*ENTRIES PROVIDED*
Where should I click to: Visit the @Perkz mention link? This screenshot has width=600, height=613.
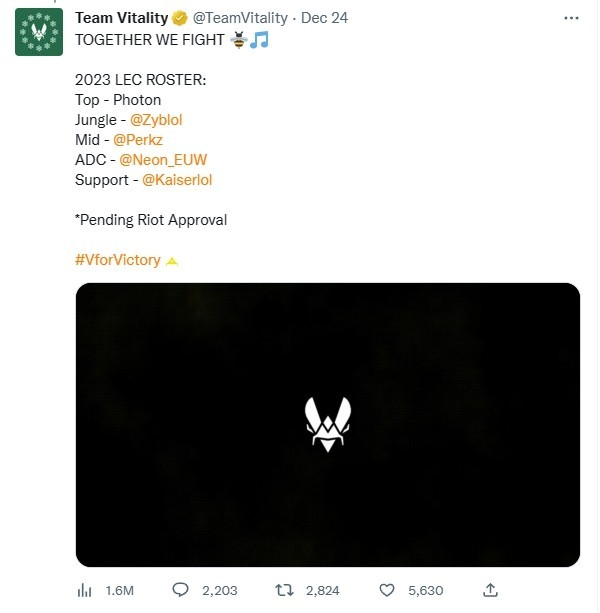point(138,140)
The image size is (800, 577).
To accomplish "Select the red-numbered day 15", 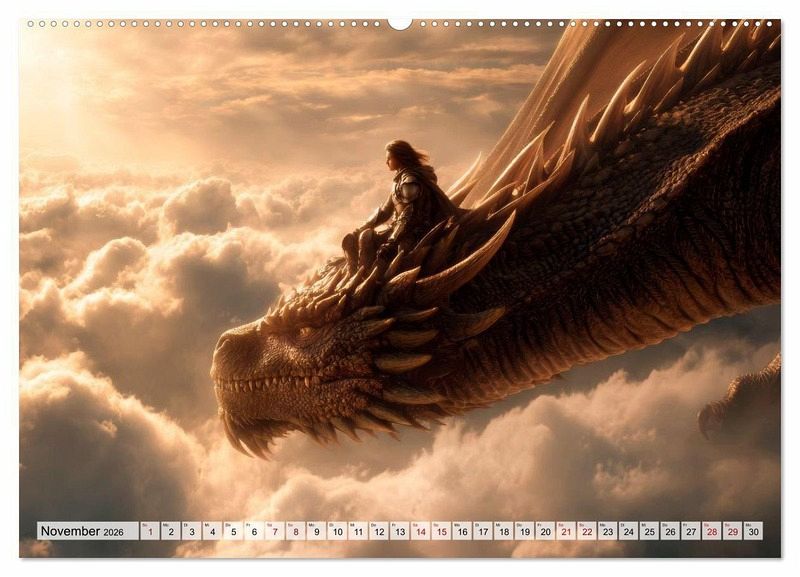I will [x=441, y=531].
==
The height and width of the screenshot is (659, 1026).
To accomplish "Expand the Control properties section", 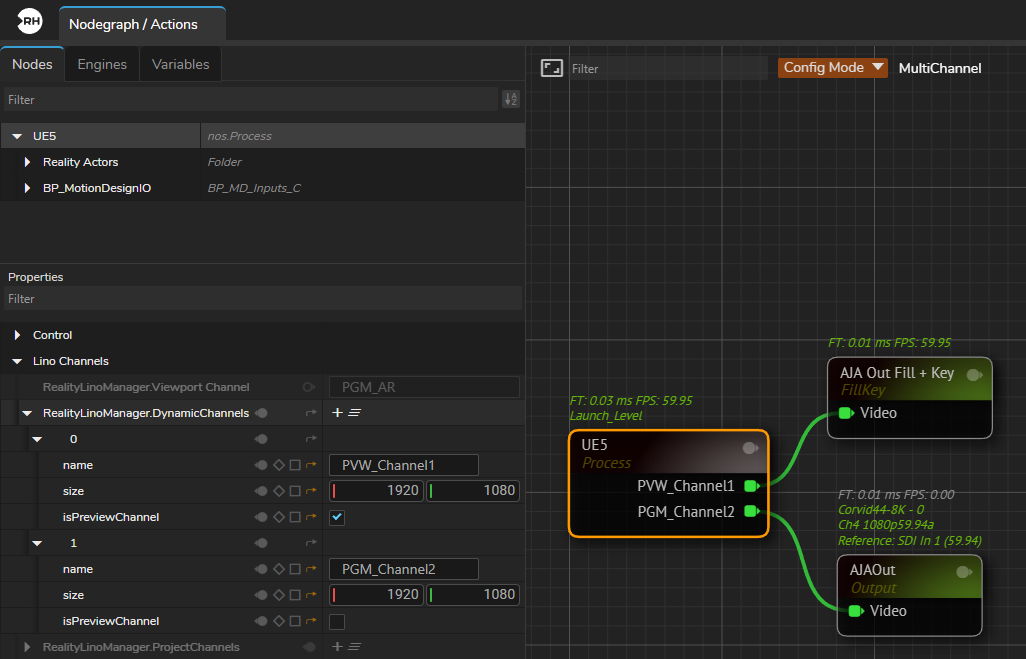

*TO DO*
Reproduce word for word everything from the line containing "The height and" down to the line containing "the Control properties", including both of those lines. Omit the pictures.

*WRITTEN REPLY*
The height and width of the screenshot is (659, 1026).
To accomplish "Expand the Control properties section", 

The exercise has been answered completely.